Debt Consolidation Richmond Va – Get Out Of Debt With A Good Credit Score
Debt Consolidation Richmond Va – How to Choose
Get Out Of Debt With A Good Credit Score
Do you want to get out of debt with a good credit score? Do you think that is even possible? Of course it is!
The best way that you can keep your credit score high as you try to solve your debt situation is through debt consolidation. There are two options that can help you consolidate your debts. Both will give you a single low monthly payment plan that stretches over a longer period. As you commit to the process of either program, you can improve your score even further.
Let us discuss them one by one.
The first is known as a debt consolidation loan. You will apply for a low interest rate loan that is significant enough to pay for all of your debts. You want to use this loan amount to completely pay off the other credit accounts that you owe. That will help eliminate the high interest credit card debts that you have. Personal loans and secured loans are usually given with a lower interest rate. So that will make your monthly payments even lower.

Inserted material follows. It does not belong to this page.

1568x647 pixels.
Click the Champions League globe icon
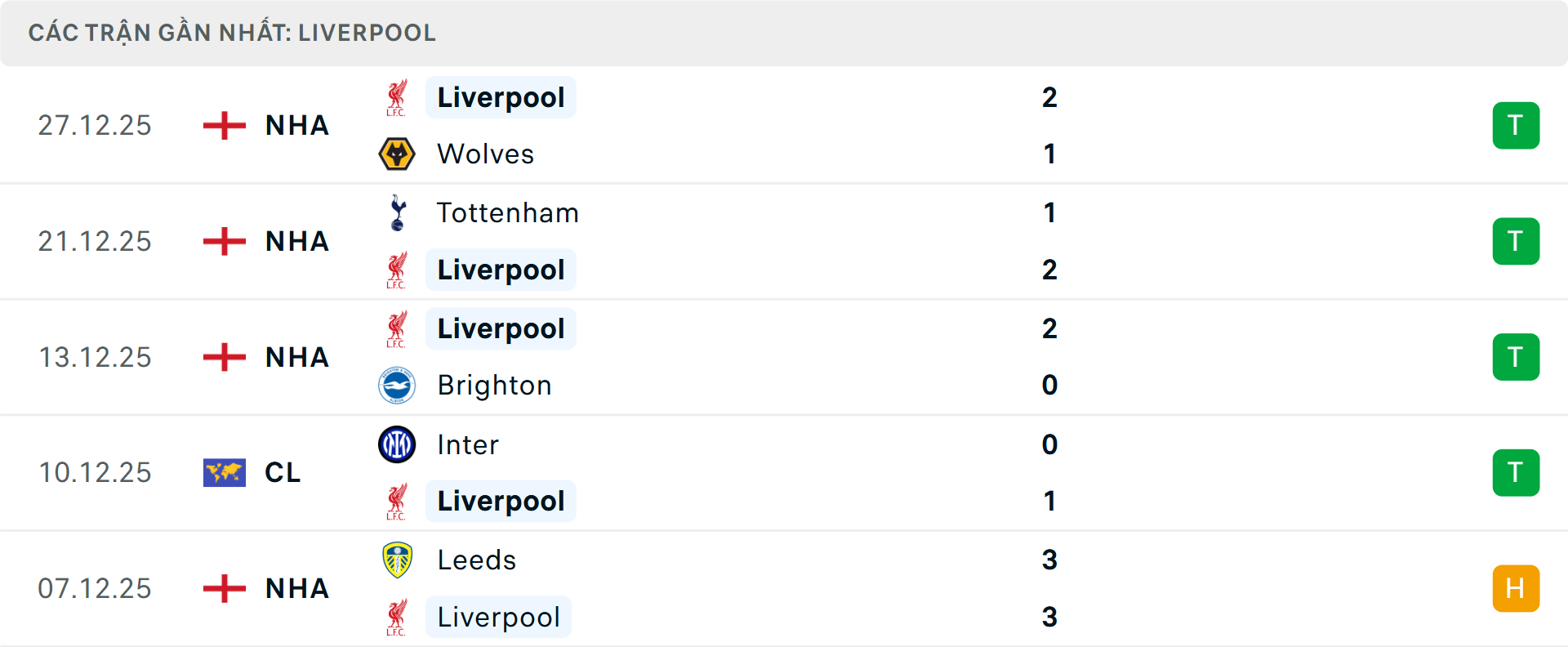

This type of debt consolidation will dip your score slightly because of the credit inquiry of the lender when they are trying to determine your creditworthiness. But after that, you can expect that your credit score will go up as you make timely payments on this loan.
The second option is debt management. It actually begins with credit counseling wherein a credit counselor will analyze your unique financial and debt situation. They will determine if you can qualify for debt management. If you have the right qualifications, you will be asked to enroll in the program. When you accept, you and the counselor will create a debt management plan that contains your proposal for a lower monthly payment plan. There is no debt reduction here. You will be re-distributing your debts over a longer payment term and that makes the lower payments possible. Once the plan is complete, the counselor will send a copy to your creditors and you have to wait for their approval. Once they approve, you can make a single monthly payment to your counselor. They will take charge of disbursing that amount to your various credit accounts.
The reason why debt consolidation will not lower your credit score is because you will still end up paying for all of the debt you owe. Also, the one monthly payment scheme makes it easier for you to monitor your debts. The chances of you being late on payments should be very slim. Since you will not be spending a lot of time tracking your payments, you can divert your concentration on growing your debt payment fund. That way, you can get out of debt a lot faster.